SOURCE EXTRACT
- Opening Delimiter -
The last use of the firing squad between 1608 and the moratorium on judicial executions between 1967 and 1977 was when Utah shot James Rodgers March 30, 1960. The last use of the gallows between 1608 and the moratorium was when Kansas hanged George York June 22, 1965. The last use of the electric chair between the first electrocution August 6, 1890 and the moratorium was when Oklahoma electrocuted James French August 10, 1966. The last use of the gas chamber between the first gassing February 8, 1924 and the moratorium was when Colorado gassed Luis Monge June 2, 1967.
The moratorium ended January 17, 1977 with the shooting of Gary Gilmore by firing squad in Utah. The first use of the electric chair after the moratorium was the electrocution of John Spenkelink in Florida May 25, 1979. The first use of the gas chamber after the moratorium was the gassing of Jesse Bishop in Nevada October 22, 1979. The first use of the gallows after the moratorium was the hanging of Westley Allan Dodd in Washington January 5, 1993. December 7, 1982 is also an important day in the history of capital punishment in the United States; Charles Brooks, Jr., put to death in Texas, was the first person executed by lethal injection.
Until the 21st century, electrocution and gassing were the most prevalent methods of execution in the United States. The electrocutions of John Evans and Horace Franklin Douglas, Jr. in Alabama, Jesse Tafero, Pedro Medina and Allen Lee Davis in Florida, Alpha Otis Stephens in Georgia, William E. Vandiver in Indiana, Frank J. Coppola, Wilbert Lee Evans and Derick Lynn Peterson in Virginia and the gassings of Jimmy Lee Gray in Mississippi and Donald Eugene Harding in Arizona were horribly botched and are often cited by opponents of capital punishment.
Currently lethal injection is the method used or allowed in all of the 37 states which allow the death penalty. Nebraska required electrocution, but in 2008 the state supreme court ruled the method is unconstitutional. In mid-2009 Nebraska officially changed its method of execution to lethal injection.[70][71][72] Other states also allow electricity, firing squads, hanging and lethal gas. From 1976 to August 10, 2010 there were 1,222 executions, of which 1,048 were by lethal injection, 157 by electrocution, 11 by gas chamber, 3 by hanging, and 3 by firing squad.[73]
The method of execution of federal prisoners for offenses under the Violent Crime Control and Law Enforcement Act of 1994 is that of the state in which the conviction took place. If the state has no death penalty, the judge must choose a state with the death penalty for carrying out the execution. For offenses under the 1988 Drug Kingpin Law, the method of executions is lethal injection. Federal Correctional Complex, Terre Haute is currently the home of the only death chamber for federal death penalty recipients in the United States, where they receive lethal injection.
- Closing Delimiter -
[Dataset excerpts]
- Opening Delimiter -
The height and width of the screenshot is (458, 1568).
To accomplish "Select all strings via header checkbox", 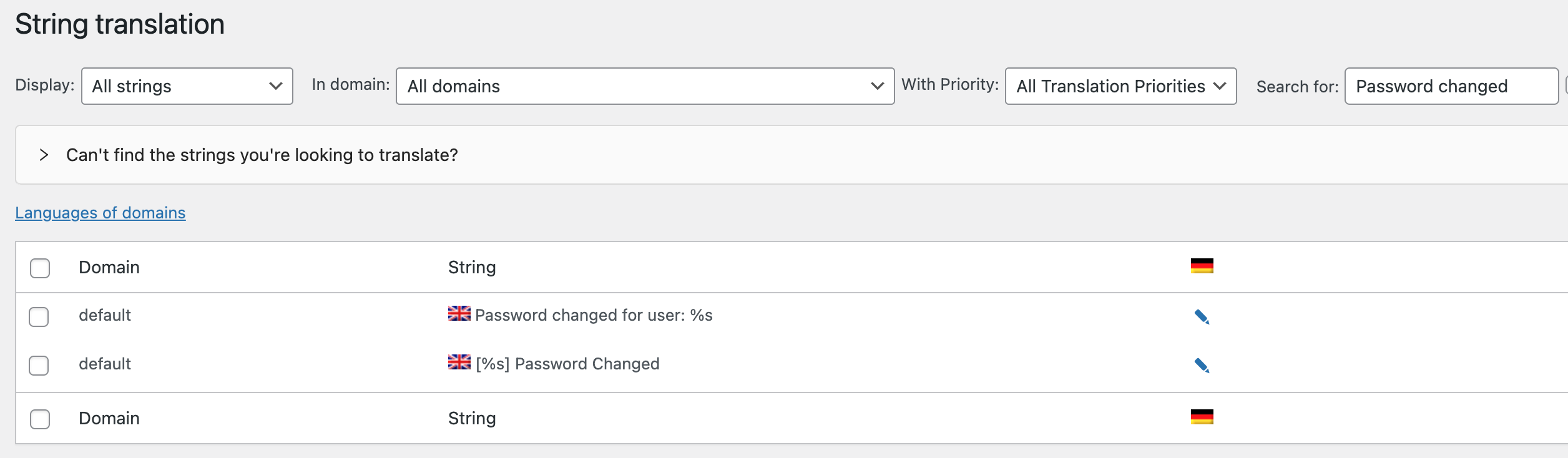I will [40, 268].
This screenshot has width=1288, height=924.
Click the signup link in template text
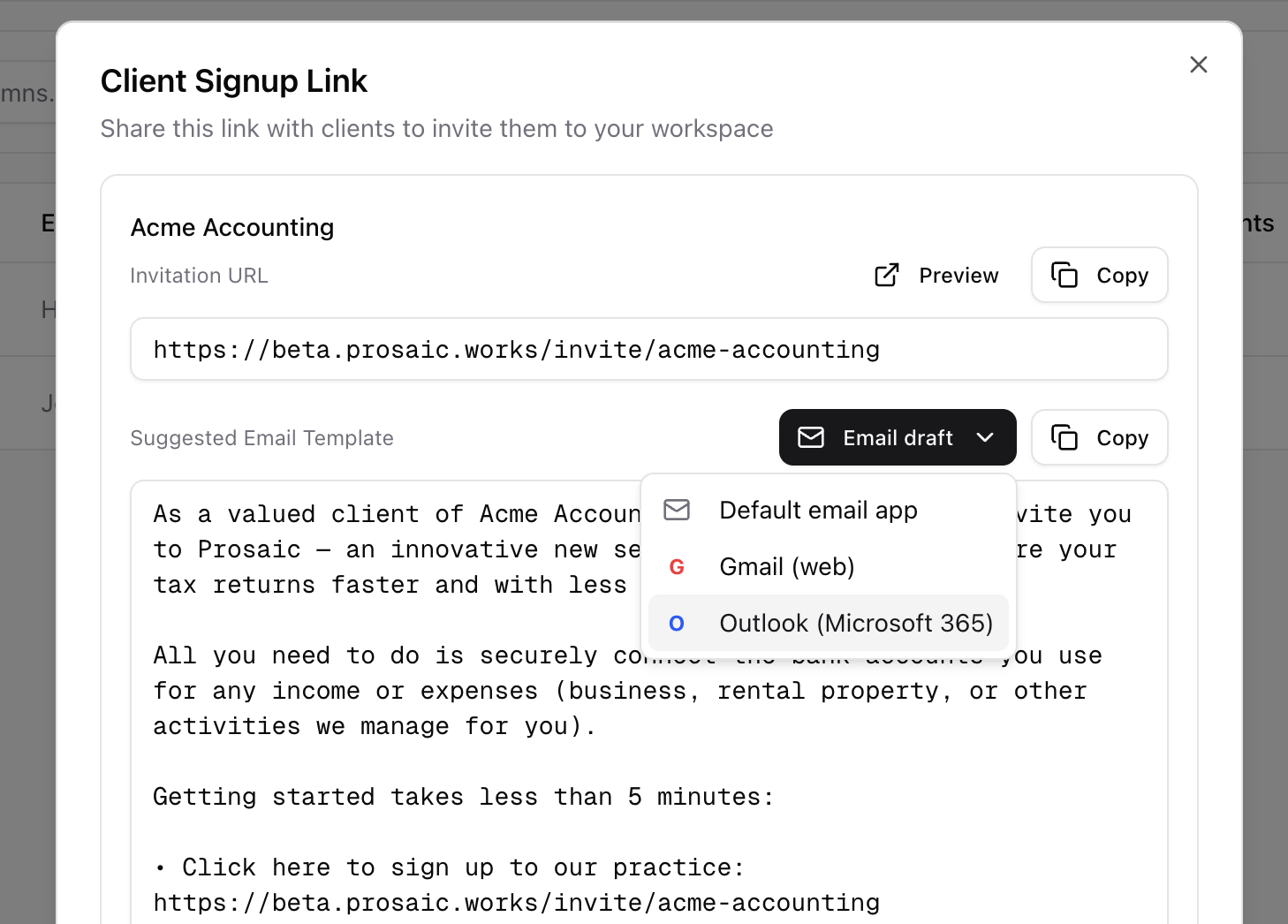[x=517, y=903]

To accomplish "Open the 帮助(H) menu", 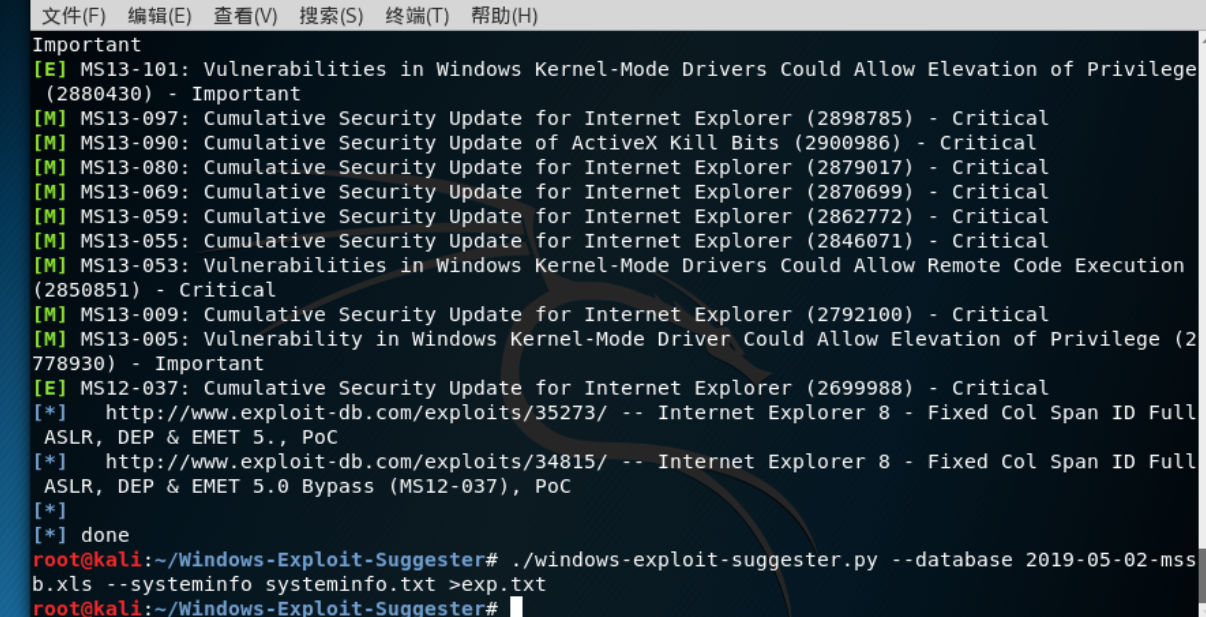I will point(504,16).
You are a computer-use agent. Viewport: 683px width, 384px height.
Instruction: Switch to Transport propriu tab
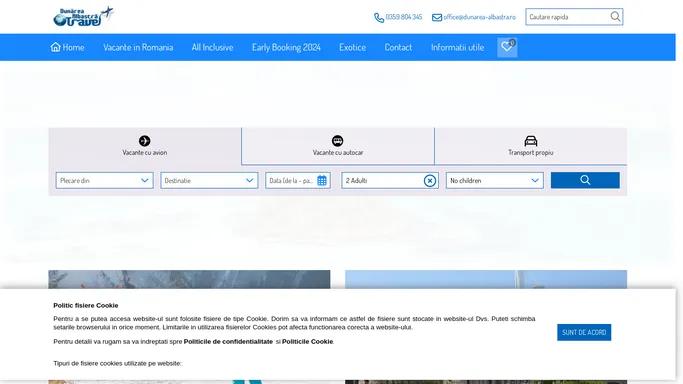pos(531,146)
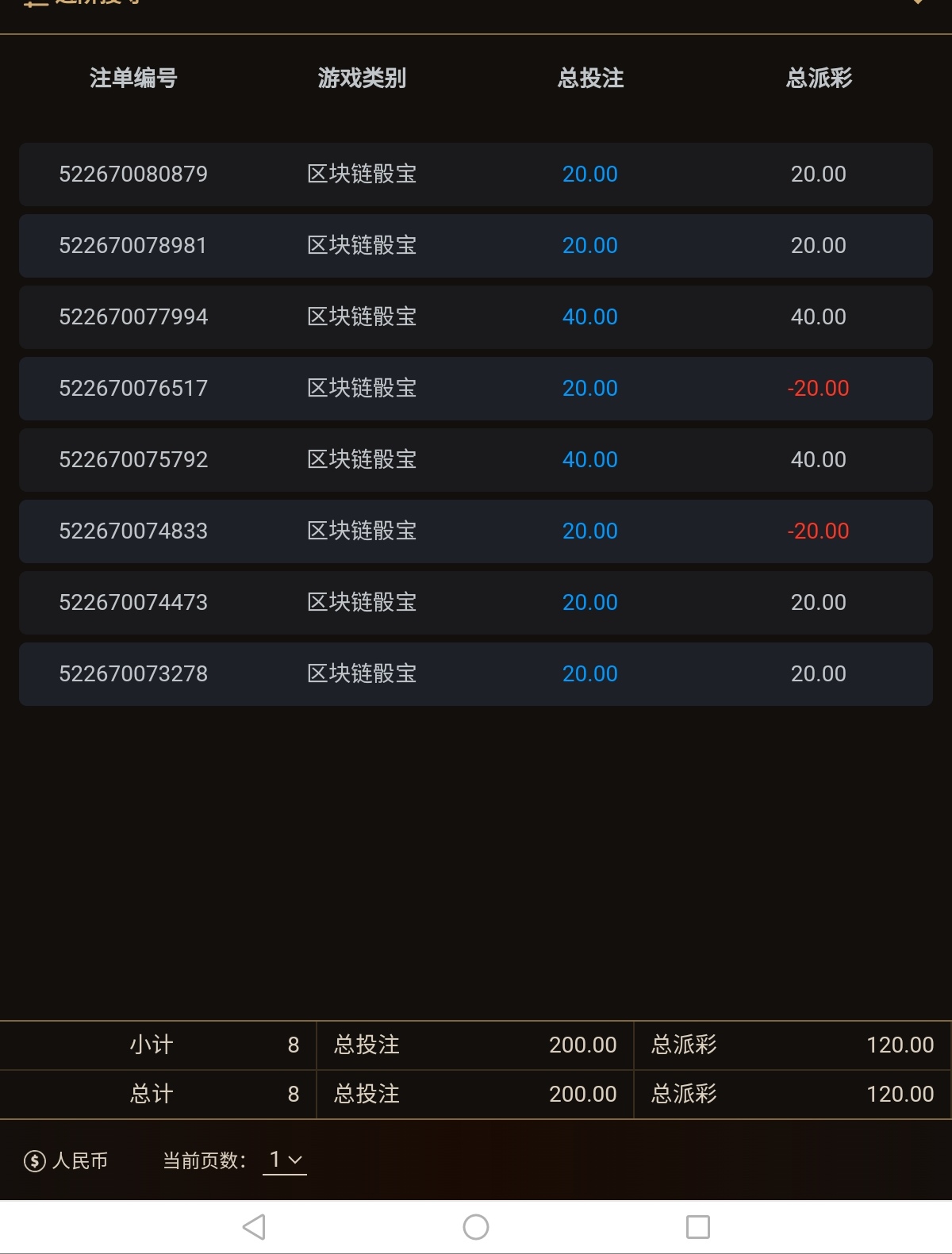Click the 总计 grand total label

pos(151,1094)
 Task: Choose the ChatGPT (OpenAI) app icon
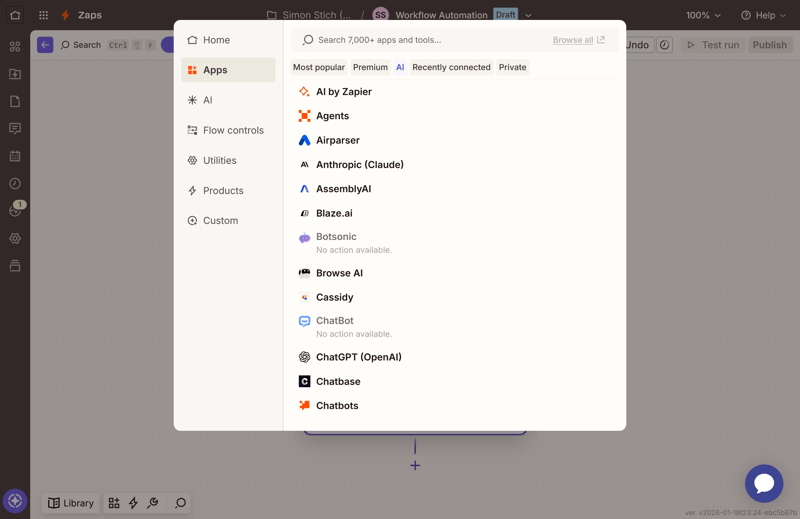click(x=304, y=357)
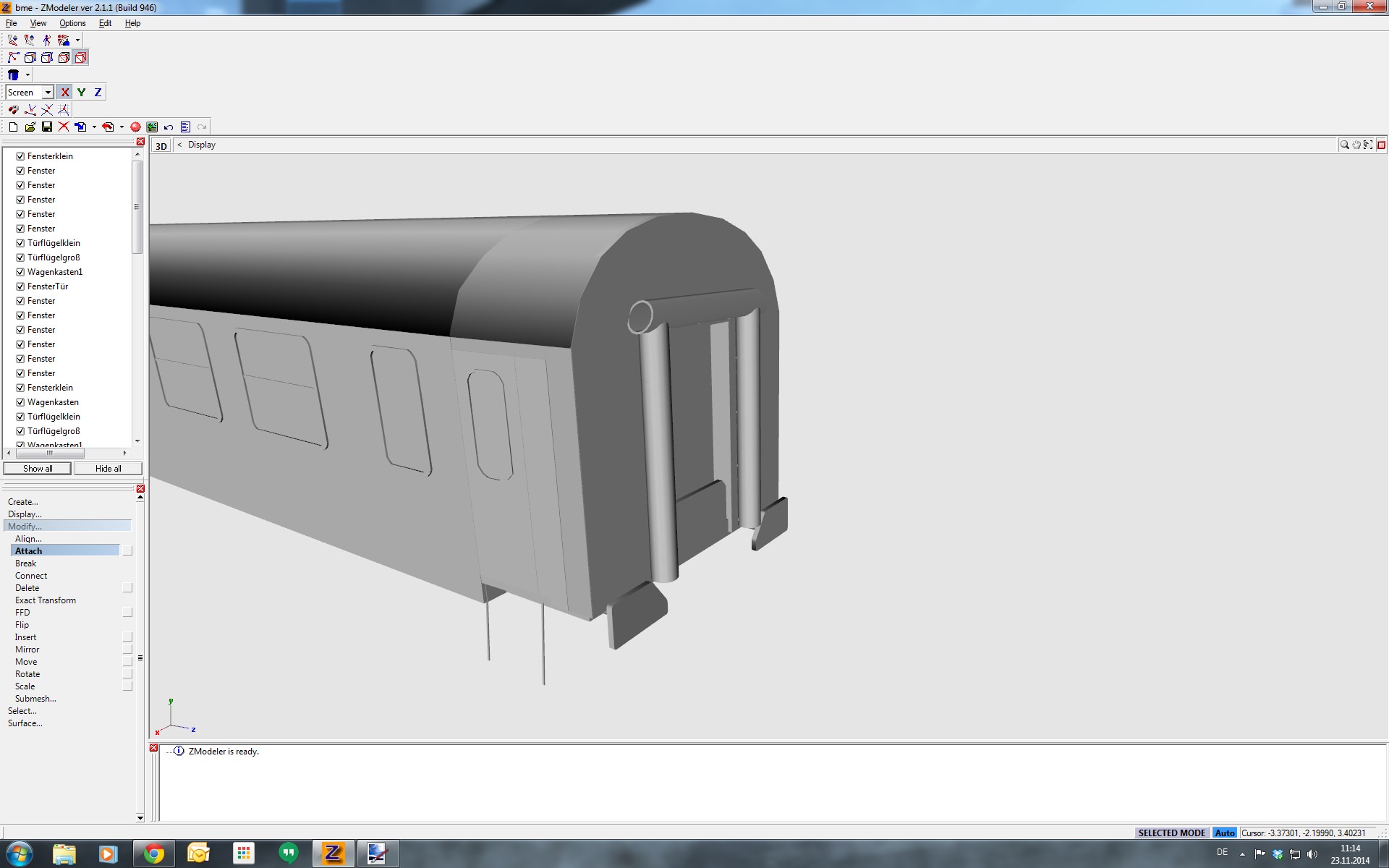The height and width of the screenshot is (868, 1389).
Task: Open the Options menu
Action: pyautogui.click(x=72, y=23)
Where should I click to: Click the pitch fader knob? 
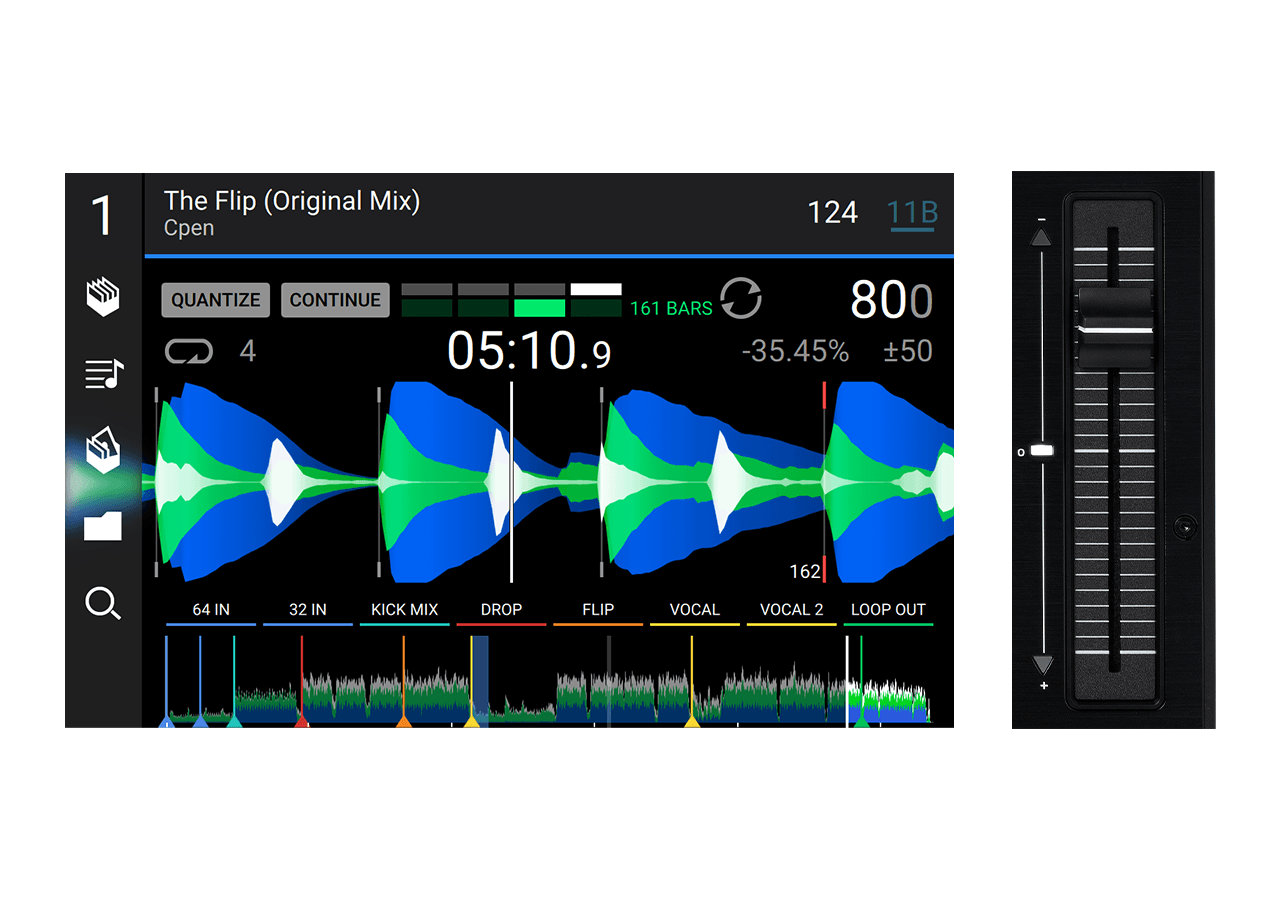point(1115,329)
- Closing Delimiter -
TO DO
Can you continue the passage on execution methods in the United States from where it stops? The dataset excerpts are separate material with no connection to the text.

ANSWER
The use of lethal injection has become standard. From June 2000 to July 20, 2009, only 6 out of 387 executions have been by a different method. The last execution by any other method:
Method | Date | State | Convict |
---|---|---|---|
Electrocution | March 18, 2010 | Virginia | Paul Powell |
Shooting | June 18, 2010 | Utah | Ronald Lee Gardner |
Lethal gas | March 3, 1999 | Arizona | Walter LaGrand[74] |
Hanging | January 25, 1996 | Delaware | William Bailey |
Montana, until recently, was one of four states allowing the execution of a death sentence by hanging:
The punishment of death must be inflicted by administration of a continuous, intravenous injection of a lethal quantity of an ultra-fast-acting barbiturate in combination with a chemical paralytic agent until a coroner or deputy coroner pronounces that the defendant is dead.—Montana Code Annotated 46-19-103 (3).[75]
The remaining three states that allow hanging[76] are Delaware and New Hampshire, who allow it at the decision of the Corrections officials,[77] and Washington, at the decision of the prisoner.[78]
Electrocution was the preferred method of execution during the 20th century. They developed a special nickname: Old Sparky (however, Alabama's electric chair became known as the "Yellow Mama" due to its unique color). Some, particularly in Florida, were noted for malfunctions, which caused discussion of their cruelty and resulted in a shift to lethal injection as the preferred method of execution. Although lethal injection dominates as a method of execution, some states allow prisoners on death row choose the method used to execute them.
Regardless of the method, an hour or two before the execution, the condemned person is offered religious services, and a last meal. Executions are carried out in private with only invited persons able to view the proceedings.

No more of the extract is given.